## Task
Pick out the lines in the listing below that contain the word "agent" and copy them.

## Supplied data

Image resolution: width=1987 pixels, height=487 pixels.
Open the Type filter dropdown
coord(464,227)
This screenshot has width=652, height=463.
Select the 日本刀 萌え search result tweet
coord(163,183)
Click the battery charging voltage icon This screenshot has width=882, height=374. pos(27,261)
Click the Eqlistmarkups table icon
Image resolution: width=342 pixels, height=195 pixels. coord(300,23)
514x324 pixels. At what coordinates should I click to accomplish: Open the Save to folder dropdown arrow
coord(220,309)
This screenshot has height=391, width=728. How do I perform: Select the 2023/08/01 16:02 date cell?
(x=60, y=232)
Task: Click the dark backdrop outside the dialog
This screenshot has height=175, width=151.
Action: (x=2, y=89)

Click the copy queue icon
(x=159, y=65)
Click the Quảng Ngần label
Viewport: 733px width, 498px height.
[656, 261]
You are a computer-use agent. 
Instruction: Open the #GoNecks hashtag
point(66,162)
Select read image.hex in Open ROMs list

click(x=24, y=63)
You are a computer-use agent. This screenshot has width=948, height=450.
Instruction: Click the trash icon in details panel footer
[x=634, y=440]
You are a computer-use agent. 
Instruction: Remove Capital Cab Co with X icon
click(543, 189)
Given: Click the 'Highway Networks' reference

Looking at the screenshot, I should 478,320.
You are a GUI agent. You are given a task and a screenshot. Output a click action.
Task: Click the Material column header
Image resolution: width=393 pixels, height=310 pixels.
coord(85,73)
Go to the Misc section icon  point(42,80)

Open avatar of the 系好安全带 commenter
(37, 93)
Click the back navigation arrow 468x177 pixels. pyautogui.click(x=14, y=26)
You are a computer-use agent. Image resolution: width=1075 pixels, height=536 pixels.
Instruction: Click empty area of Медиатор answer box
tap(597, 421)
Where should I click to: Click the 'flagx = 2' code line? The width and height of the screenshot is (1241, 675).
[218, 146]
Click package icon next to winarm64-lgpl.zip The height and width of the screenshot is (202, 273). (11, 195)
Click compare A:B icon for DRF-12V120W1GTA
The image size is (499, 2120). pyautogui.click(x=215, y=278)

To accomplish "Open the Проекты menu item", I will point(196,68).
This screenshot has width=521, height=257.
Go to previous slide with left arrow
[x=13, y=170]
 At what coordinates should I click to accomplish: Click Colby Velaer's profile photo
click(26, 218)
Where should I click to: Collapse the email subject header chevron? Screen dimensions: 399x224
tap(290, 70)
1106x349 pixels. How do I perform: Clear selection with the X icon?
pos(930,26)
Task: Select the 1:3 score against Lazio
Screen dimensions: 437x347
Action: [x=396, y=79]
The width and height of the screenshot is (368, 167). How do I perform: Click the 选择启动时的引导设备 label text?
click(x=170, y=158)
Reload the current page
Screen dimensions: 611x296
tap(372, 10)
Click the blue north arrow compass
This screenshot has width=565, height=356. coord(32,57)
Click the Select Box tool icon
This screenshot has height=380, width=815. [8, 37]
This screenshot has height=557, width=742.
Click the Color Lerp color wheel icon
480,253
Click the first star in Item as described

## Result of the exercise
You are a computer-use agent. 
You are a computer-use agent. This screenshot has width=948, height=450.
You are a computer-use agent. 
You are a GUI agent. You are given a task and a screenshot. Output a click action.
You are a computer-use agent. Image resolution: width=1075 pixels, height=536 pixels.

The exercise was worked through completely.